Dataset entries

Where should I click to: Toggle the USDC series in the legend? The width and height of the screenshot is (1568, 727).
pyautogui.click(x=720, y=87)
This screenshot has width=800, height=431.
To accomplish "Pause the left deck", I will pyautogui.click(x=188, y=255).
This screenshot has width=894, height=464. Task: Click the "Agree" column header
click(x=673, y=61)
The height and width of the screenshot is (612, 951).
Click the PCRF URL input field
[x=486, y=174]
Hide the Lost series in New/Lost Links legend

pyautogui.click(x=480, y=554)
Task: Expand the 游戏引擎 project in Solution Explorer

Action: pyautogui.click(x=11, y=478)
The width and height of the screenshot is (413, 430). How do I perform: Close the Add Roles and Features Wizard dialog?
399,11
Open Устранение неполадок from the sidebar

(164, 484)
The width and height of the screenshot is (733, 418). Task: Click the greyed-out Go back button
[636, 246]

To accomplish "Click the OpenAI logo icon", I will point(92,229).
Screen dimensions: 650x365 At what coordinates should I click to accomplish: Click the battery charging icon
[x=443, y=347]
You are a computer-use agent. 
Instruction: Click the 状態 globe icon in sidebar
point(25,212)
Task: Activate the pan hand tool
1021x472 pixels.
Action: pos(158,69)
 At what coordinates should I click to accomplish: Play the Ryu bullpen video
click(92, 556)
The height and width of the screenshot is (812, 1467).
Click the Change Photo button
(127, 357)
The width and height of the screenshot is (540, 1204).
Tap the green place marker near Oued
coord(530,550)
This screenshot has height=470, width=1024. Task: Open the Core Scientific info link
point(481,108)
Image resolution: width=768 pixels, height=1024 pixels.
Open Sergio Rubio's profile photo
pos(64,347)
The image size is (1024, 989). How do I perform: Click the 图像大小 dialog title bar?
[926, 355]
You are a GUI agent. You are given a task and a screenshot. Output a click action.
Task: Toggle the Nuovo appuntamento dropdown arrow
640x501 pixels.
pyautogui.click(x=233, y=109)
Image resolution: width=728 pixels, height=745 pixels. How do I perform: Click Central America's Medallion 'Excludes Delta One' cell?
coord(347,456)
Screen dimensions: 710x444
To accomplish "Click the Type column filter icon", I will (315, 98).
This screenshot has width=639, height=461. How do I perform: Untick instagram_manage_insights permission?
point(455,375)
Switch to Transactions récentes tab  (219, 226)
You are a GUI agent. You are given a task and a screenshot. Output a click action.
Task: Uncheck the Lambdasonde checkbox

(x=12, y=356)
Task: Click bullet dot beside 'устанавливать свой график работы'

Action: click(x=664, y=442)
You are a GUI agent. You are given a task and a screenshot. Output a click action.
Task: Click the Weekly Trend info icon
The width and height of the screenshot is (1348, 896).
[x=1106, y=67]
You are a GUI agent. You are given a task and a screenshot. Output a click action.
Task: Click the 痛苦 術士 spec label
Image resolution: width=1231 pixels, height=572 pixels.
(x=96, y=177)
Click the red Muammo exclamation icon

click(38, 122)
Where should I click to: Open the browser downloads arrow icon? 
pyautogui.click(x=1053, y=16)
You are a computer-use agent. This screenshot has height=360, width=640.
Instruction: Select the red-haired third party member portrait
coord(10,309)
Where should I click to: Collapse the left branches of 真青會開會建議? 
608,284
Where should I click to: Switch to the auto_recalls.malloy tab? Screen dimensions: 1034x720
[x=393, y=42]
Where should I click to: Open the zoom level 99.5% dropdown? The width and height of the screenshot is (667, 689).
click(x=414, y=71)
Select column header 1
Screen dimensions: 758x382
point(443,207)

EXERCISE DESCRIPTION. Every record must be returned exactly.

EXERCISE SOLUTION.
Where should I click to: Toggle the USDC series in the legend? The width and height of the screenshot is (1568, 727).
pyautogui.click(x=720, y=87)
This screenshot has width=800, height=431.
To accomplish "Pause the left deck", I will pyautogui.click(x=188, y=255).
This screenshot has width=894, height=464. Task: Click the "Agree" column header
click(x=673, y=61)
The height and width of the screenshot is (612, 951).
Click the PCRF URL input field
[x=486, y=174]
Hide the Lost series in New/Lost Links legend

pyautogui.click(x=480, y=554)
Task: Expand the 游戏引擎 project in Solution Explorer

Action: pyautogui.click(x=11, y=478)
The width and height of the screenshot is (413, 430). How do I perform: Close the Add Roles and Features Wizard dialog?
399,11
Open Устранение неполадок from the sidebar

(164, 484)
The width and height of the screenshot is (733, 418). Task: Click the greyed-out Go back button
[636, 246]

To accomplish "Click the OpenAI logo icon", I will point(92,229).
Screen dimensions: 650x365 At what coordinates should I click to accomplish: Click the battery charging icon
[x=443, y=347]
You are a computer-use agent. 
Instruction: Click the 状態 globe icon in sidebar
point(25,212)
Task: Activate the pan hand tool
1021x472 pixels.
Action: pos(158,69)
 At what coordinates should I click to accomplish: Play the Ryu bullpen video
click(92, 556)
The height and width of the screenshot is (812, 1467).
Click the Change Photo button
(127, 357)
The width and height of the screenshot is (540, 1204).
Tap the green place marker near Oued
coord(530,550)
This screenshot has height=470, width=1024. Task: Open the Core Scientific info link
point(481,108)
Image resolution: width=768 pixels, height=1024 pixels.
Open Sergio Rubio's profile photo
pos(64,347)
The image size is (1024, 989). How do I perform: Click the 图像大小 dialog title bar?
[926, 355]
You are a GUI agent. You are given a task and a screenshot. Output a click action.
Task: Toggle the Nuovo appuntamento dropdown arrow
640x501 pixels.
pyautogui.click(x=233, y=109)
Image resolution: width=728 pixels, height=745 pixels. How do I perform: Click Central America's Medallion 'Excludes Delta One' cell?
coord(347,456)
Screen dimensions: 710x444
To accomplish "Click the Type column filter icon", I will (315, 98).
This screenshot has width=639, height=461. How do I perform: Untick instagram_manage_insights permission?
point(455,375)
Switch to Transactions récentes tab  (219, 226)
You are a GUI agent. You are given a task and a screenshot. Output a click action.
Task: Uncheck the Lambdasonde checkbox

(x=12, y=356)
Task: Click bullet dot beside 'устанавливать свой график работы'

Action: click(x=664, y=442)
You are a GUI agent. You are given a task and a screenshot. Output a click action.
Task: Click the Weekly Trend info icon
The width and height of the screenshot is (1348, 896).
[x=1106, y=67]
You are a GUI agent. You are given a task and a screenshot. Output a click action.
Task: Click the 痛苦 術士 spec label
Image resolution: width=1231 pixels, height=572 pixels.
(x=96, y=177)
Click the red Muammo exclamation icon

click(38, 122)
Where should I click to: Open the browser downloads arrow icon? 
pyautogui.click(x=1053, y=16)
You are a computer-use agent. This screenshot has height=360, width=640.
Instruction: Select the red-haired third party member portrait
coord(10,309)
Where should I click to: Collapse the left branches of 真青會開會建議? 
608,284
Where should I click to: Switch to the auto_recalls.malloy tab? Screen dimensions: 1034x720
[x=393, y=42]
Where should I click to: Open the zoom level 99.5% dropdown? The width and height of the screenshot is (667, 689).
click(x=414, y=71)
Select column header 1
Screen dimensions: 758x382
point(443,207)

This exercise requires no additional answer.